I too have a soft spot for Kafka’s parables and aphorisms. They're very traditionally Jewish, but the prose is the same unmistakeable Kafka style. The combination of the two elements is certainly a wonder. I can see the connection, now that you point it out, between the superstructure of Fiercer Monsters and that of Great Wall. I guess the reason I thought of Borges not Kafka was the emphasis on letters and numbers and their mystical significance This was only while I was reading the aphorisms, of course. Honestly, I didn't think of either of those writers, or of anyone else, when I was reading the stories and fables and missives. I was too absorbed for such meta-textual reflections. Your command of story is so sharp, and you've definitely got your own prose style—which is what makes it you and not those giants that no well read writer can escape from the influence of.
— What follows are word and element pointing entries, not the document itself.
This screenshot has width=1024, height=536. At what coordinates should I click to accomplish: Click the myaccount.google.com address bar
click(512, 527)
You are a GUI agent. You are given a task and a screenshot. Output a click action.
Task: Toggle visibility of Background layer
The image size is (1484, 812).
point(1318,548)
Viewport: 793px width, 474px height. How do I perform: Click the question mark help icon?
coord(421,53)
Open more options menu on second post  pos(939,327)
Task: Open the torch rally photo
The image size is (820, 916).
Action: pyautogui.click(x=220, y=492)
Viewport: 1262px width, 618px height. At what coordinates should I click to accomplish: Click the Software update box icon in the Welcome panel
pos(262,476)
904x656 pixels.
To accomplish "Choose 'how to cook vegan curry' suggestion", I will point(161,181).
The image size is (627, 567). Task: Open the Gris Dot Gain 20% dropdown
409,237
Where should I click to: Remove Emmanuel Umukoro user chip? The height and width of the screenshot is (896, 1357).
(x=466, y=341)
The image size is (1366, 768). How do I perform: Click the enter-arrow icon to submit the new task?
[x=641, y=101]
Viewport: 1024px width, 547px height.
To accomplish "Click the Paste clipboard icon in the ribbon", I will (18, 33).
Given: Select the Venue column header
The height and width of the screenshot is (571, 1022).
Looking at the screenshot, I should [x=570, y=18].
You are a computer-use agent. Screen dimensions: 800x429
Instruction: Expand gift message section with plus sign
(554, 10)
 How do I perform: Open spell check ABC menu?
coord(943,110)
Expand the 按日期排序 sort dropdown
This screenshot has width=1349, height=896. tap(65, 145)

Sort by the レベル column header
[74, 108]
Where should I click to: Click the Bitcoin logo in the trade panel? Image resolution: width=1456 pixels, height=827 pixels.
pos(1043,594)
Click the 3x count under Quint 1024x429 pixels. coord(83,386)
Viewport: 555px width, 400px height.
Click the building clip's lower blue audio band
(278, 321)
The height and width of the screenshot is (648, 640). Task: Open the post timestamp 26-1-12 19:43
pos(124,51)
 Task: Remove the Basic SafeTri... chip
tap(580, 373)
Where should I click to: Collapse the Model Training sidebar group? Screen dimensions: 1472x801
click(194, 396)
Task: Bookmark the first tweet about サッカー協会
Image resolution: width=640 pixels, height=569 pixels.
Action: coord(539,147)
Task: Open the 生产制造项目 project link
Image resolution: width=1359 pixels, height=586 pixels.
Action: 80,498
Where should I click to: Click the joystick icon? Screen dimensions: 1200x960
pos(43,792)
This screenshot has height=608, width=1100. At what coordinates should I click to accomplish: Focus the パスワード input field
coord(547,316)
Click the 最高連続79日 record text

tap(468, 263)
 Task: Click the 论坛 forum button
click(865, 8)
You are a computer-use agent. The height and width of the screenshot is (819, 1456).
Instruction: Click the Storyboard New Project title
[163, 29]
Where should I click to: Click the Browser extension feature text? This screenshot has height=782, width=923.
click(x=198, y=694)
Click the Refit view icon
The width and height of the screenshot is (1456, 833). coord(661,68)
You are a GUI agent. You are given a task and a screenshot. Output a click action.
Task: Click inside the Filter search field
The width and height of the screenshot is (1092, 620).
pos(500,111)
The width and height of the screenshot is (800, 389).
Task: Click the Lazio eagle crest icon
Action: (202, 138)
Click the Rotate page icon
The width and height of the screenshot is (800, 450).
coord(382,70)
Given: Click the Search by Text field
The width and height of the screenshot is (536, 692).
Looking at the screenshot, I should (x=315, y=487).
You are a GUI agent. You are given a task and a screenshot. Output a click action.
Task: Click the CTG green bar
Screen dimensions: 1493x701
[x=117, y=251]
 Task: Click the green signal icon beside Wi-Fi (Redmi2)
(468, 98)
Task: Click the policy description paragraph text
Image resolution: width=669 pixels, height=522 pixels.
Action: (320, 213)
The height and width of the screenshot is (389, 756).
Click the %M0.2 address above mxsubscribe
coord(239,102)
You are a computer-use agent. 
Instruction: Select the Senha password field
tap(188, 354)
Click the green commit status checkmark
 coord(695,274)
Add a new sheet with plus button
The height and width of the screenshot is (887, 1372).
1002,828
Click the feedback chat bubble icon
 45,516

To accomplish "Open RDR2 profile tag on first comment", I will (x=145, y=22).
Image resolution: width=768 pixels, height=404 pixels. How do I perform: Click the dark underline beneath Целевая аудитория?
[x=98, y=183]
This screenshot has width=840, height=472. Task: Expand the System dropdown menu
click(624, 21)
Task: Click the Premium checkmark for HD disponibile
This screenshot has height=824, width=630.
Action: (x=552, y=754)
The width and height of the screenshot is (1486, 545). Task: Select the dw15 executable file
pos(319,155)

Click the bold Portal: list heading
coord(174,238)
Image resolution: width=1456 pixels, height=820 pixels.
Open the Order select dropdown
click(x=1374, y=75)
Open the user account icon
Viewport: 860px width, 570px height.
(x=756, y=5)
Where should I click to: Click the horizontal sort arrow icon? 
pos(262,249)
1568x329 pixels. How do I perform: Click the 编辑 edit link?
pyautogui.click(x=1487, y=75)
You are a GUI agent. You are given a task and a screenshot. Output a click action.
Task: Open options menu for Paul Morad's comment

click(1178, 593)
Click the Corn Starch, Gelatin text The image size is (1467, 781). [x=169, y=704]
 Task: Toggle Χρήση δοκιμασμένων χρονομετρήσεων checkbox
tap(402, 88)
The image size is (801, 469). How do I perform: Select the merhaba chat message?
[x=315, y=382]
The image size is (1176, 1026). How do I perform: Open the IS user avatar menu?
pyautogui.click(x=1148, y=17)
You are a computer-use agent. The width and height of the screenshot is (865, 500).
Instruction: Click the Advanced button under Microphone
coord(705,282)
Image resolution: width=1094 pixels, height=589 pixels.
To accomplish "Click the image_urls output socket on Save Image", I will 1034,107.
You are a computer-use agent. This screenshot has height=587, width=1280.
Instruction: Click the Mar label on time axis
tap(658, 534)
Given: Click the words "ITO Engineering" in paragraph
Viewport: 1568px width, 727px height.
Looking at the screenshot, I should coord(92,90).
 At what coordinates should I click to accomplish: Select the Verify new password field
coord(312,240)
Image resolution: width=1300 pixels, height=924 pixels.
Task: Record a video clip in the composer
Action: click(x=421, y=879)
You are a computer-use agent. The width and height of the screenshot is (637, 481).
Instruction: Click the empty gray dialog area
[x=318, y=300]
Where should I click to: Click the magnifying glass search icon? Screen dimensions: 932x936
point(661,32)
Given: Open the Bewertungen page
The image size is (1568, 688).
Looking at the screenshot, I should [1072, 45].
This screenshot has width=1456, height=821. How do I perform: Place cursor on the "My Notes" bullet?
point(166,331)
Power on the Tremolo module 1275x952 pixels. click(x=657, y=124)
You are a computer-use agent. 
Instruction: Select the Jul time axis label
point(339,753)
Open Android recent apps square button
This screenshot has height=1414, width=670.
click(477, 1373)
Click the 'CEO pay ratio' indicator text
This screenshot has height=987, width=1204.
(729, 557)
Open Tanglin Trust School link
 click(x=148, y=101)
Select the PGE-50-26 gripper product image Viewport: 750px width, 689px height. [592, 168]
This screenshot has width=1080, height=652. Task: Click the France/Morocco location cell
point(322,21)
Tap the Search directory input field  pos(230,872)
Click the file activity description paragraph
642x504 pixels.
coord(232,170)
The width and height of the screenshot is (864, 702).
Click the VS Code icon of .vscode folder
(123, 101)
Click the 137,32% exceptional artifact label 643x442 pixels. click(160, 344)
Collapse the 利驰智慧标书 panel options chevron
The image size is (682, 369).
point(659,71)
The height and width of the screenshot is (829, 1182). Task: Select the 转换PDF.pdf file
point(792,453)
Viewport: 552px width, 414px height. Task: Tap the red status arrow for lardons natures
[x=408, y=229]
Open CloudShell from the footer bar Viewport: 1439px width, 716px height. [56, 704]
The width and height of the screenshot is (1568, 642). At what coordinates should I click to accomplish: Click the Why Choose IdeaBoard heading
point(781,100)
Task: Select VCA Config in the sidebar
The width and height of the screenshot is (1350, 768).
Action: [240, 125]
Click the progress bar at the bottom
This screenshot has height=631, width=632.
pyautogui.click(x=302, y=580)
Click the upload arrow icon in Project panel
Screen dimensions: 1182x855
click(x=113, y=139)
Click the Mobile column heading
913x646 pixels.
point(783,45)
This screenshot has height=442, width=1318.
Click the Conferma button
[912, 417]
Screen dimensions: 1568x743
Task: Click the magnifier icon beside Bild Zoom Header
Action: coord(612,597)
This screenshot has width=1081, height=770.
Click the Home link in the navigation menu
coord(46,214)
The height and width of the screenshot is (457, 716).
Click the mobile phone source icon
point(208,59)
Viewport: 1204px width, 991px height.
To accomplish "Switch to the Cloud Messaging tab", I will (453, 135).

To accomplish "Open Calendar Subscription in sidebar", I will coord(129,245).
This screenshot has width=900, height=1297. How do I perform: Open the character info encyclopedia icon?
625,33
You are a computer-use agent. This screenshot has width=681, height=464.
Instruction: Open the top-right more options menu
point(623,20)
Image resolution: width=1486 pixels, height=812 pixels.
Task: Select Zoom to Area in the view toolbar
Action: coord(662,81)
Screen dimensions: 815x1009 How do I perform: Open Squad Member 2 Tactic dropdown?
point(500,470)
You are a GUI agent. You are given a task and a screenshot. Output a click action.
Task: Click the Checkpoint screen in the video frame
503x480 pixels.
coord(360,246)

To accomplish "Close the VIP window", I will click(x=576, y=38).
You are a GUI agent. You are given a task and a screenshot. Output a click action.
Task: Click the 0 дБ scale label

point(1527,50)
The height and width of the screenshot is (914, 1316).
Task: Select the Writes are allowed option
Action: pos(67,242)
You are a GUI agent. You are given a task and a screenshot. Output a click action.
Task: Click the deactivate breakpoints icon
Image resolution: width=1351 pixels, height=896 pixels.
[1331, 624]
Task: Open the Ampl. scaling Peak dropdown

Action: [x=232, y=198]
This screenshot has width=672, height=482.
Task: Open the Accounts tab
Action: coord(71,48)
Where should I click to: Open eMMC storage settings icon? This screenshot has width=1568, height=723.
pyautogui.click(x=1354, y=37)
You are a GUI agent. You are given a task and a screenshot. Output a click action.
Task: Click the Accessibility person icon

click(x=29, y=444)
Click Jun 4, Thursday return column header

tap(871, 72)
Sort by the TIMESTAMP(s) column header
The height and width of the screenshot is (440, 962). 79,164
In America, we are on a playground of letters...once we learn how to play with them, anyhow. Think of all the different spellings of so called exotic surnames. All the doggerel, all the high rhetoric. Words mean “everything and nothing,” here, hehheh.
YA: So true!
...yes I am totally inspired by borges... but I will never "ape" him. But I will spend my life writing short stories and unapproachable poetry...also, aphorisms are found in sutras, ecclesiastes... I usually think of Gibran when I think of aphorisms. In my book, rather than making every aphorism a statement, I prefer to show the wisdom hidden in a question. Aphorism as a question. I like questions... really far-out questions.